#### Records to process ####
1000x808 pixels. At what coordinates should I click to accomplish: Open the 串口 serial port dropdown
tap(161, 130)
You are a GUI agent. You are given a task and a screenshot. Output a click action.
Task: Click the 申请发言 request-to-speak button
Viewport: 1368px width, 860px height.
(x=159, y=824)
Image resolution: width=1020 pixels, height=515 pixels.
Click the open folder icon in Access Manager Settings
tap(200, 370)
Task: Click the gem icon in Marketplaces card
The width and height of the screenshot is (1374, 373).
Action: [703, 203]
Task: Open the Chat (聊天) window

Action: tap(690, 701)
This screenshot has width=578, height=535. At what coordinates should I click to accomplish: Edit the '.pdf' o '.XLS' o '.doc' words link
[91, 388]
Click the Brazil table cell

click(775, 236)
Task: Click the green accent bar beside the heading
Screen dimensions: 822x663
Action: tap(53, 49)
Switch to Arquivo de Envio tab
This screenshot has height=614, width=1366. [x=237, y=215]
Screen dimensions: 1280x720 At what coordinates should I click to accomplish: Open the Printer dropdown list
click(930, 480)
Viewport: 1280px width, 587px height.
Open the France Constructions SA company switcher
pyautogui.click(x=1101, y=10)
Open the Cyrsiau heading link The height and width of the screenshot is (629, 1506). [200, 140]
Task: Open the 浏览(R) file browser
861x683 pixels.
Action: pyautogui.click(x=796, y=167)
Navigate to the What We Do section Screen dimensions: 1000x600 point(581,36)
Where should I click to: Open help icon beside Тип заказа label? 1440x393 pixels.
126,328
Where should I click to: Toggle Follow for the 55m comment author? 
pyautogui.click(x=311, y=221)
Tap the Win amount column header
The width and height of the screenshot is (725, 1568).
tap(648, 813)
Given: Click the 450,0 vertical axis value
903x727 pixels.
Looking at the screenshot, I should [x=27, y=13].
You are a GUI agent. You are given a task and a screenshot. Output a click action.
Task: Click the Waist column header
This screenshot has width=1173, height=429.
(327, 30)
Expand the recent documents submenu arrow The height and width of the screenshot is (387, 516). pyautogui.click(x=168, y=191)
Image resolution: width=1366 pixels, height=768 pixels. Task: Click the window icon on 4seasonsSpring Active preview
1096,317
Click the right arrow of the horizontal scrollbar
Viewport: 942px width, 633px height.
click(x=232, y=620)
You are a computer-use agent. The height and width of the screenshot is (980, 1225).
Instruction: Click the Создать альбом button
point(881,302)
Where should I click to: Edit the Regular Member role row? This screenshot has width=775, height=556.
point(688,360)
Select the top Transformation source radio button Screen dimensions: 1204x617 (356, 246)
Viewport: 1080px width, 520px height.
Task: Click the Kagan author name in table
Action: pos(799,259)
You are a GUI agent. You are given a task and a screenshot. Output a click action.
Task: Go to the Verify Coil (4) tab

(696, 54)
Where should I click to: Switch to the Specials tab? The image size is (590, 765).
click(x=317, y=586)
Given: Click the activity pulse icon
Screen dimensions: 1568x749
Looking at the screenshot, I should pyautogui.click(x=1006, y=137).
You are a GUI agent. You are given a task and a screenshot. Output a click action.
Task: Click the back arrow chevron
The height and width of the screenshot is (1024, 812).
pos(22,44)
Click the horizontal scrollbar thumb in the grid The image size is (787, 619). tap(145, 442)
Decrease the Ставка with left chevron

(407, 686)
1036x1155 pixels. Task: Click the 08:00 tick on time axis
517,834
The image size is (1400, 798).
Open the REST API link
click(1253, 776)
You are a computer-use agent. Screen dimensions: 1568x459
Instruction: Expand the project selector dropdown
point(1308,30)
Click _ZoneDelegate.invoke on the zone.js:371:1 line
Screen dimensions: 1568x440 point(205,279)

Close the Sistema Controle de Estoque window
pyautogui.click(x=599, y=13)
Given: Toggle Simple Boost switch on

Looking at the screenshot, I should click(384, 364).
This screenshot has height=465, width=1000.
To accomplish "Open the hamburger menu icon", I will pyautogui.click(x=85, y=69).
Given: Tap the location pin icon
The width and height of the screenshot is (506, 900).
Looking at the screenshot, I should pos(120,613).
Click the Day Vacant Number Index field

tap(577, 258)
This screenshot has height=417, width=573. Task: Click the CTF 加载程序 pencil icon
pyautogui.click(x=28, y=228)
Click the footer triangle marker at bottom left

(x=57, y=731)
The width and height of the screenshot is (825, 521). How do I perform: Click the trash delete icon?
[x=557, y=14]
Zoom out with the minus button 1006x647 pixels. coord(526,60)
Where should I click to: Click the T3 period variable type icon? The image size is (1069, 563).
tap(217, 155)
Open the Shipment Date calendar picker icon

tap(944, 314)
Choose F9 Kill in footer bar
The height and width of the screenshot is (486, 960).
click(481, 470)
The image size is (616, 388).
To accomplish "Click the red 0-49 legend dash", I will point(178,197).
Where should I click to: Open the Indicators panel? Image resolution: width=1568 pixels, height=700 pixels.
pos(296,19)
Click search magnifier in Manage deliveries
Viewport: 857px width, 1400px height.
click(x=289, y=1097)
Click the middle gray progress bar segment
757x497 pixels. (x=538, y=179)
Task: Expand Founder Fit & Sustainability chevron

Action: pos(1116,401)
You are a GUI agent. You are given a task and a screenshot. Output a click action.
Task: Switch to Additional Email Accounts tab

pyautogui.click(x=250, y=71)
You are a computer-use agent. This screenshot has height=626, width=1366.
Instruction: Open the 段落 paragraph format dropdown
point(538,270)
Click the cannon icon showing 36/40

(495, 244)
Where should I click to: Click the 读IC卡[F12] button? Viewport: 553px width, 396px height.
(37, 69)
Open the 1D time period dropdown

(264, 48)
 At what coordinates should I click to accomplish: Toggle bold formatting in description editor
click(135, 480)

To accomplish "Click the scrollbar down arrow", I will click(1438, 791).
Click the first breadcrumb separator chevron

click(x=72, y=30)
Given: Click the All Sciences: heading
####
This calls for repeating all of the records, character for character.

■ Task response:
1000x808 pixels. At what coordinates should I click to accomplish: Open the 串口 serial port dropdown
tap(161, 130)
You are a GUI agent. You are given a task and a screenshot. Output a click action.
Task: Click the 申请发言 request-to-speak button
Viewport: 1368px width, 860px height.
(x=159, y=824)
Image resolution: width=1020 pixels, height=515 pixels.
Click the open folder icon in Access Manager Settings
tap(200, 370)
Task: Click the gem icon in Marketplaces card
The width and height of the screenshot is (1374, 373).
Action: [703, 203]
Task: Open the Chat (聊天) window

Action: tap(690, 701)
This screenshot has width=578, height=535. At what coordinates should I click to accomplish: Edit the '.pdf' o '.XLS' o '.doc' words link
[91, 388]
Click the Brazil table cell

click(775, 236)
Task: Click the green accent bar beside the heading
Screen dimensions: 822x663
Action: tap(53, 49)
Switch to Arquivo de Envio tab
This screenshot has height=614, width=1366. [x=237, y=215]
Screen dimensions: 1280x720 At what coordinates should I click to accomplish: Open the Printer dropdown list
click(930, 480)
Viewport: 1280px width, 587px height.
Open the France Constructions SA company switcher
pyautogui.click(x=1101, y=10)
Open the Cyrsiau heading link The height and width of the screenshot is (629, 1506). [200, 140]
Task: Open the 浏览(R) file browser
861x683 pixels.
Action: pyautogui.click(x=796, y=167)
Navigate to the What We Do section Screen dimensions: 1000x600 point(581,36)
Where should I click to: Open help icon beside Тип заказа label? 1440x393 pixels.
126,328
Where should I click to: Toggle Follow for the 55m comment author? 
pyautogui.click(x=311, y=221)
Tap the Win amount column header
The width and height of the screenshot is (725, 1568).
tap(648, 813)
Given: Click the 450,0 vertical axis value
903x727 pixels.
Looking at the screenshot, I should [x=27, y=13].
You are a GUI agent. You are given a task and a screenshot. Output a click action.
Task: Click the Waist column header
This screenshot has width=1173, height=429.
(327, 30)
Expand the recent documents submenu arrow The height and width of the screenshot is (387, 516). pyautogui.click(x=168, y=191)
Image resolution: width=1366 pixels, height=768 pixels. Task: Click the window icon on 4seasonsSpring Active preview
1096,317
Click the right arrow of the horizontal scrollbar
Viewport: 942px width, 633px height.
click(x=232, y=620)
You are a computer-use agent. The height and width of the screenshot is (980, 1225).
Instruction: Click the Создать альбом button
point(881,302)
Where should I click to: Edit the Regular Member role row? This screenshot has width=775, height=556.
point(688,360)
Select the top Transformation source radio button Screen dimensions: 1204x617 (356, 246)
Viewport: 1080px width, 520px height.
Task: Click the Kagan author name in table
Action: pos(799,259)
You are a GUI agent. You are given a task and a screenshot. Output a click action.
Task: Go to the Verify Coil (4) tab

(696, 54)
Where should I click to: Switch to the Specials tab? The image size is (590, 765).
click(x=317, y=586)
Given: Click the activity pulse icon
Screen dimensions: 1568x749
Looking at the screenshot, I should pyautogui.click(x=1006, y=137).
You are a GUI agent. You are given a task and a screenshot. Output a click action.
Task: Click the back arrow chevron
The height and width of the screenshot is (1024, 812).
pos(22,44)
Click the horizontal scrollbar thumb in the grid The image size is (787, 619). tap(145, 442)
Decrease the Ставка with left chevron

(407, 686)
1036x1155 pixels. Task: Click the 08:00 tick on time axis
517,834
The image size is (1400, 798).
Open the REST API link
click(1253, 776)
You are a computer-use agent. Screen dimensions: 1568x459
Instruction: Expand the project selector dropdown
point(1308,30)
Click _ZoneDelegate.invoke on the zone.js:371:1 line
Screen dimensions: 1568x440 point(205,279)

Close the Sistema Controle de Estoque window
pyautogui.click(x=599, y=13)
Given: Toggle Simple Boost switch on

Looking at the screenshot, I should click(384, 364).
This screenshot has height=465, width=1000.
To accomplish "Open the hamburger menu icon", I will pyautogui.click(x=85, y=69).
Given: Tap the location pin icon
The width and height of the screenshot is (506, 900).
Looking at the screenshot, I should pos(120,613).
Click the Day Vacant Number Index field

tap(577, 258)
This screenshot has height=417, width=573. Task: Click the CTF 加载程序 pencil icon
pyautogui.click(x=28, y=228)
Click the footer triangle marker at bottom left

(x=57, y=731)
The width and height of the screenshot is (825, 521). How do I perform: Click the trash delete icon?
[x=557, y=14]
Zoom out with the minus button 1006x647 pixels. coord(526,60)
Where should I click to: Click the T3 period variable type icon? The image size is (1069, 563).
tap(217, 155)
Open the Shipment Date calendar picker icon

tap(944, 314)
Choose F9 Kill in footer bar
The height and width of the screenshot is (486, 960).
click(481, 470)
The image size is (616, 388).
To accomplish "Click the red 0-49 legend dash", I will point(178,197).
Where should I click to: Open the Indicators panel? Image resolution: width=1568 pixels, height=700 pixels.
pos(296,19)
Click search magnifier in Manage deliveries
Viewport: 857px width, 1400px height.
click(x=289, y=1097)
Click the middle gray progress bar segment
757x497 pixels. (x=538, y=179)
Task: Expand Founder Fit & Sustainability chevron

Action: pos(1116,401)
You are a GUI agent. You are given a task and a screenshot. Output a click action.
Task: Switch to Additional Email Accounts tab

pyautogui.click(x=250, y=71)
You are a computer-use agent. This screenshot has height=626, width=1366.
Instruction: Open the 段落 paragraph format dropdown
point(538,270)
Click the cannon icon showing 36/40

(495, 244)
Where should I click to: Click the 读IC卡[F12] button? Viewport: 553px width, 396px height.
(37, 69)
Open the 1D time period dropdown

(264, 48)
 At what coordinates should I click to accomplish: Toggle bold formatting in description editor
click(135, 480)

To accomplish "Click the scrollbar down arrow", I will click(1438, 791).
Click the first breadcrumb separator chevron

click(x=72, y=30)
Given: Click the All Sciences: heading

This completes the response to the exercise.